The process of automatic lyrics transcription (ALT) involves converting an audio recording into a written form that represents the lyrics. The task of ALT holds significant importance in the field of music information retrieval (MIR) and analysis. Its primary objective is to identify and transcribe lyrics from vocal performances accurately.
In a recent study submitted to the arxiv* server, the authors demonstrated that a supervised automatic speech recognition (ASR) model, LyricWhiz, can be effectively employed in the context of multilingual ALT for zero-shot prediction, yielding noteworthy outcomes. This finding provides additional incentive to utilize extensive open datasets in various MIR tasks to create the initial multilingual ALT dataset. This endeavor aims to unleash the capabilities of multilingual ALT models.
*Important notice: arXiv publishes preliminary scientific reports that are not peer-reviewed and, therefore, should not be regarded as definitive, used to guide development decisions, or treated as established information in the field of artificial intelligence research.
Use of ChatGPT in lyric transcription
The utilization of ChatGPT, a large language model that operates through chat-based interactions, has demonstrated extensive utility in enhancing operational processes within diverse fields, such as multimodal intelligence. The recently emerged AutoGPT is acknowledged as a nascent manifestation of artificial general intelligence. Motivated by these advancements, LyricWhiz engages in collaborative efforts with both Whisper and ChatGPT in order to enhance the efficiency of ALT's workflow.
The LyricWhiz system employs prompt augmentation to request ChatGPT to analyze the given prompt and input lyrics. This process is carried out to identify the most precise prediction from a series of Whisper trials. In the proposed methodology, Whisper assumes the role of an auditory system, converting the audio into written text. On the other hand, GPT-4 functions as the cognitive component, acting as an annotator with a high level of proficiency in selecting and correcting contextually appropriate outputs.
Background
ALT technology has a wide range of applications within the music industry. These applications include but are not limited to enhancing cataloging processes, improving music search capabilities, providing music recommendations, etc.
In addition, ALT has the potential to support a range of research endeavors in the field of music, such as music genre sorting, lyrics generation for music composition, sentiment analysis security assessment, etc. Therefore, the precise and effective ALT is crucial for the advancement of MIR and the creation of novel applications in the field of music.
Nevertheless, up until now, an adequately strong and precise alternative system has yet to be developed. One primary factor is the inherent difficulty associated with the process of transcribing lyrics.

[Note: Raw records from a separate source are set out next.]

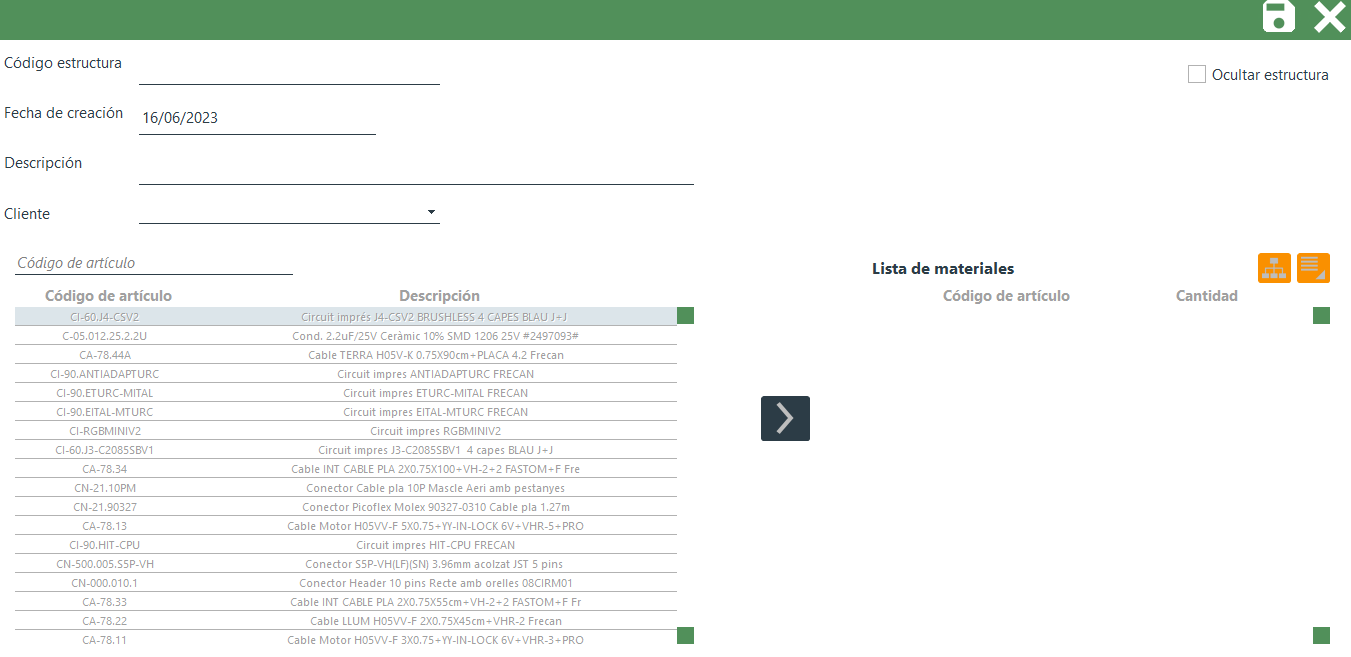Select row CI-60.J4-CSV2 in article list
The width and height of the screenshot is (1351, 657).
click(345, 317)
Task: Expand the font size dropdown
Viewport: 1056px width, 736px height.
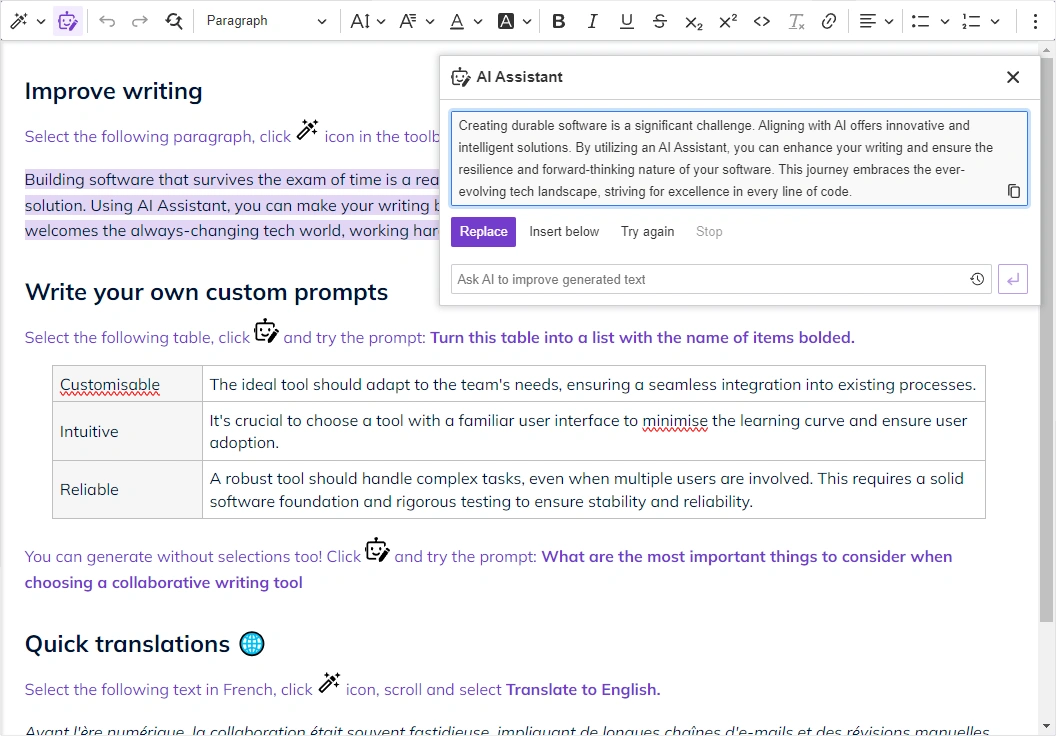Action: click(368, 21)
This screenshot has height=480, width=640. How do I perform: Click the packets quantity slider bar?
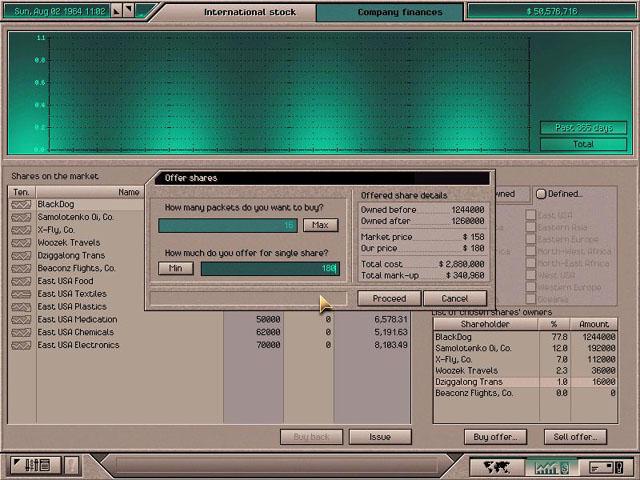[x=228, y=225]
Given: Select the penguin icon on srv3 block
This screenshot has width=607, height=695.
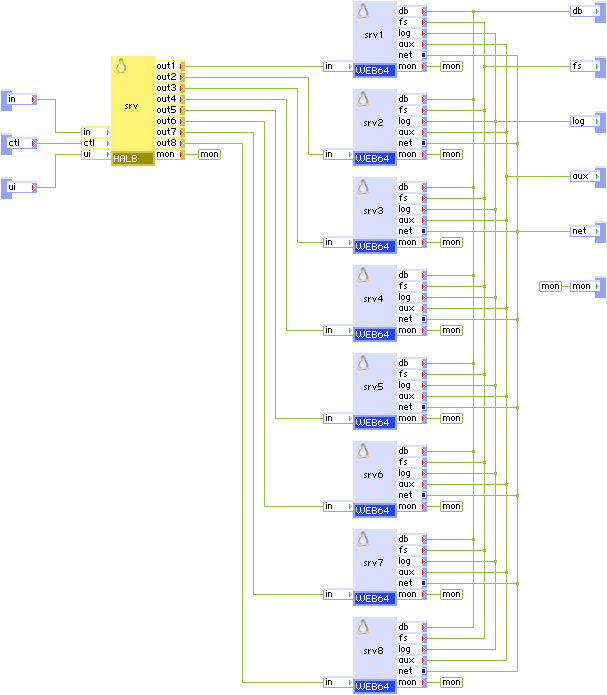Looking at the screenshot, I should coord(363,187).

The presence of diverse singing panaches and skills contributes to various timbres associated with the same pronunciation. Furthermore, the phonemes utilized in the act of singing can exhibit significant variations in their pronunciation, including but not limited to extended duration, alterations in pitch, and even substitutions of vowels, all of which are employed to align with the melodic structure. Finally, incorporating diverse musical accompaniments spanning various genres presents difficulty in discerning the voiced indicators from surrounding auditory stimuli. In order to overcome these challenges, it is imperative to develop a more resilient alternative ALT system that can surpass the performance of current models across various scenarios, such as the transcription of lyrics in multiple languages.
The present paper introduces an innovative approach for the automated transcription of lyrics. The performance of LyricWhiz outperforms current methodologies on diverse ALT datasets, leading to a notable decrease in word error rate (WER) for English lyrics. Moreover, LyricWhiz demonstrates precise transcription outcomes across multiple languages. The system exhibits robustness, supports numerous languages, and does not require training.
Significance of the results
The present study offers the following contributions:
- The proposed method demonstrates remarkable performance in reducing WER across different ALT benchmark datasets such as MUSDB18, Hansen, and Jamendo. Furthermore, this approach achieves comparable results to the existing literature for the in-domain task of singing voice transcription (DSing).
- The work presents the inaugural ALT system capable of conducting long-form, multilingual, zero-shot ALT. This achievement is made possible by integrating a robust speech transcription and Language models.
- This study has led to the development of a comprehensive dataset of lyrics transcriptions that is publicly accessible, multilingual, and of significant scale. This dataset includes a copyright statement that removes the need for additional user review and enables unrestricted public usage.
- It offers a subset that has been annotated by humans in order to estimate the levels of noise and assess the performance of multilingual Automatic Language Translation (ALT).
Conclusion
The LyricWhiz system presented in this paper is an innovative automatic lyrics transcription system that demonstrates exceptional performance across multiple datasets and music genres. By integrating the Whisper ASR system with the GPT-4 language model, this methodology demonstrates a substantial decrease in WER for the English language and exhibits efficient transcription capabilities for multiple languages. The LyricWhiz platform has successfully created a comprehensive dataset of lyrics, which is the first of its kind to be publicly available on a large scale and across multiple languages.
*Important notice: arXiv publishes preliminary scientific reports that are not peer-reviewed and, therefore, should not be regarded as definitive, used to guide development decisions, or treated as established information in the field of artificial intelligence research.